1990, l’Albanie communiste tente de se libéraliser et s’apprête à s’ouvrir à l’économie de marché. Le pays espère pouvoir rejoindre l’Europe, et reçoit dans ce but une délégation de diplomates. Au même moment à l’autre bout du pays, dans une prison encore remplie d’opposants politiques, un détenu est réveillé en pleine nuit et emmené en voiture par deux hommes du Parti. On ne lui dit pas pourquoi…
Entre reconstitution historique et fable politique, Le Dernier prisonnier met en scène un instant charnière, dans une atmosphère de fin du monde où certains s’accrochent encore à un modèle condamné qui accepte difficilement de rendre l’âme. Les teintes du film, d’un sépia délavé, évoquent selon le réalisateur la terne période communiste, mais baignent en fait le récit d’une atmosphère irréelle, presque onirique.
Le trajet effectué par Leo, ce fameux dernier prisonnier, et ses gardiens, reproduit rapidement à l’échelle miniature les tensions qui traversent le pays. Le héros, entre espoir et incertitude, ne sait pas si l’on veut se débarrasser de lui ou le sauver ; celui qui dirige l’expédition semble se résoudre à contrecœur au changement politique ; son homme de main reste quant à lui incapable d’envisager un autre monde que celui qu’il a toujours connu, et pour lequel il a aveuglément tout sacrifié. Les difficultés que rencontrent leur voiture, tombée en panne à peine quelques kilomètres après leur départ, font du véhicule une métaphore du pays, peinant à se diriger vers son propre avenir.

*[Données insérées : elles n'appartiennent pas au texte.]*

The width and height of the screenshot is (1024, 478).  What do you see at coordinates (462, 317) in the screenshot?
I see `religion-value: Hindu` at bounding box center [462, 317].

De cette situation, mi-amusante, mi-dramatique, résulte un ton absurde et pourtant inquiétant. La façon de filmer les personnages avec un recul presque comique pourrait évoquer Aki Kaurismäki ou Roy Andersson, si ces effets n’étaient pas si brefs et rapidement désamorcés par des éléments dramatiques. Dans le même temps, les scènes sont toujours chargées d’une symbolique politique (de jeunes institutrices évoquent l’éducation et le progrès ; un vieil ouvrier, les maux endurés par le pays ; une responsable locale du Parti, l’absurdité du système bureaucratique, etc.). Mais la réflexion de Bujar Alimani n’en est pas moins teintée de poésie ; un bel exemple en est donné par le motif de la soif irrésistible que semble ressentir un Léo toujours attiré par l’eau, qu’elle soit sous forme de fontaine, de source ou de rivière, et vers lesquelles il se précipite à chaque arrêt du véhicule.
On ne peut qu’être touché par la trajectoire parcourue par ce dernier prisonnier, aussi courte soit-elle ; si le film ne dure qu’une heure et quart, cette brièveté maîtrisée est justement ce qui donne au film la dimension d’un conte, et qui fait donc toute son originalité.
Le Dernier prisonnier / De Bujar Alimani / Avec Xhevdet Ferri, Viktor Zhusti, Richard Sammel / Albanie – France – Grèce / 1h17 / Sortie le 22 juillet 2020.